_RECORDS_:
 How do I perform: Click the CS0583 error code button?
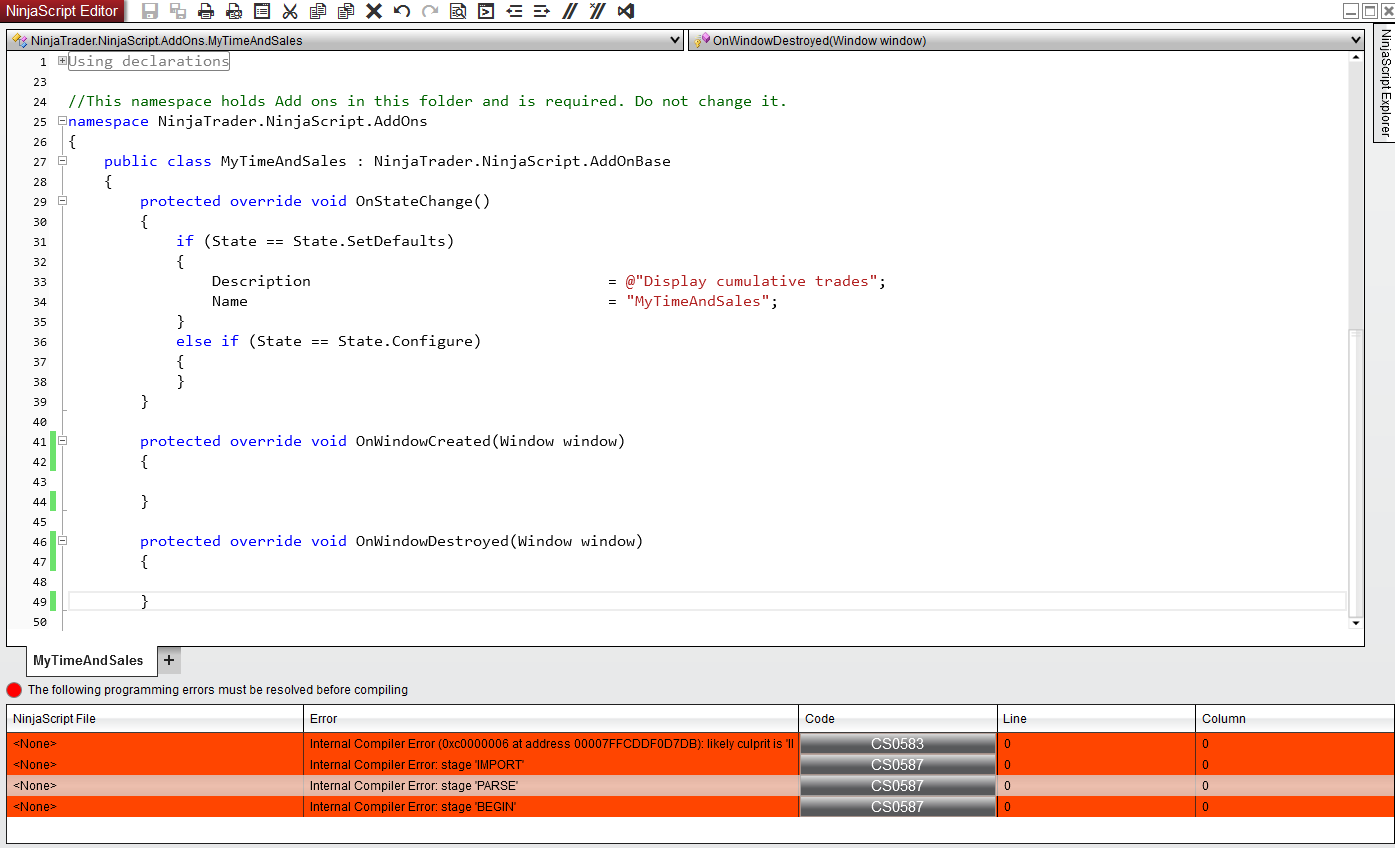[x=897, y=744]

* * *

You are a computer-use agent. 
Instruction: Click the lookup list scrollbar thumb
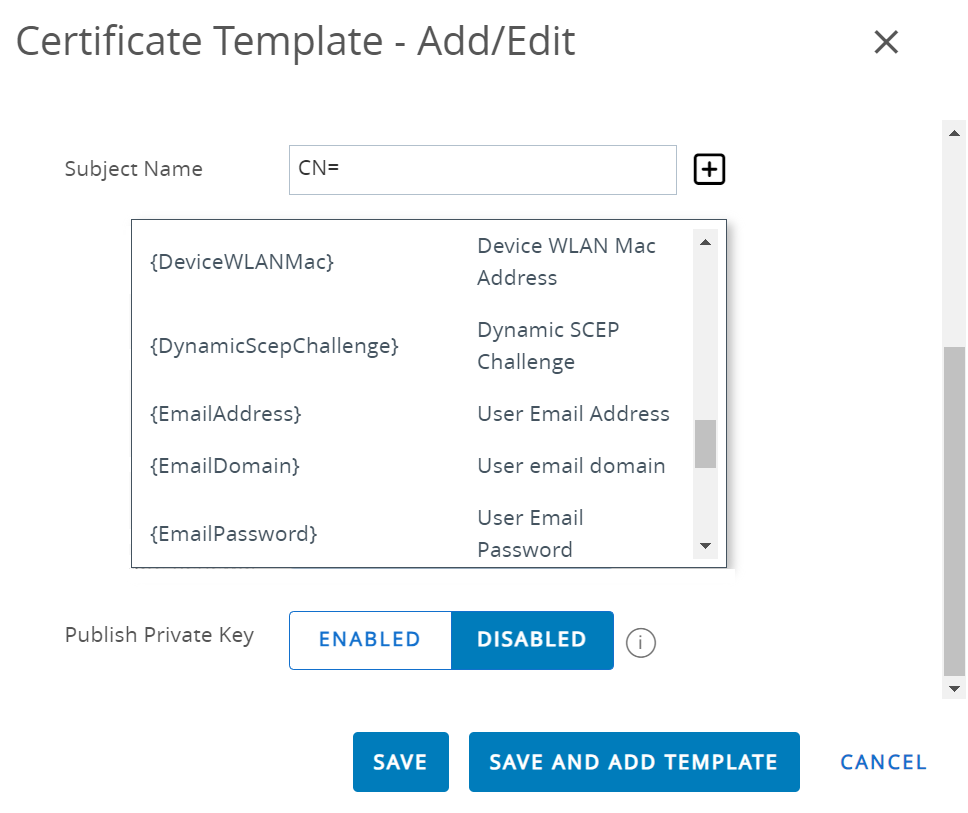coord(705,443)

_PROBLEM TO SOLVE_:
Reproduce word for word the stretch of material from the line containing "You are a computer-use agent." through the line containing "coord(705,443)", both lines included. Leave the pictures out of your answer.

_EXERCISE RESPONSE_:
You are a computer-use agent. 
Instruction: Click the lookup list scrollbar thumb
coord(705,443)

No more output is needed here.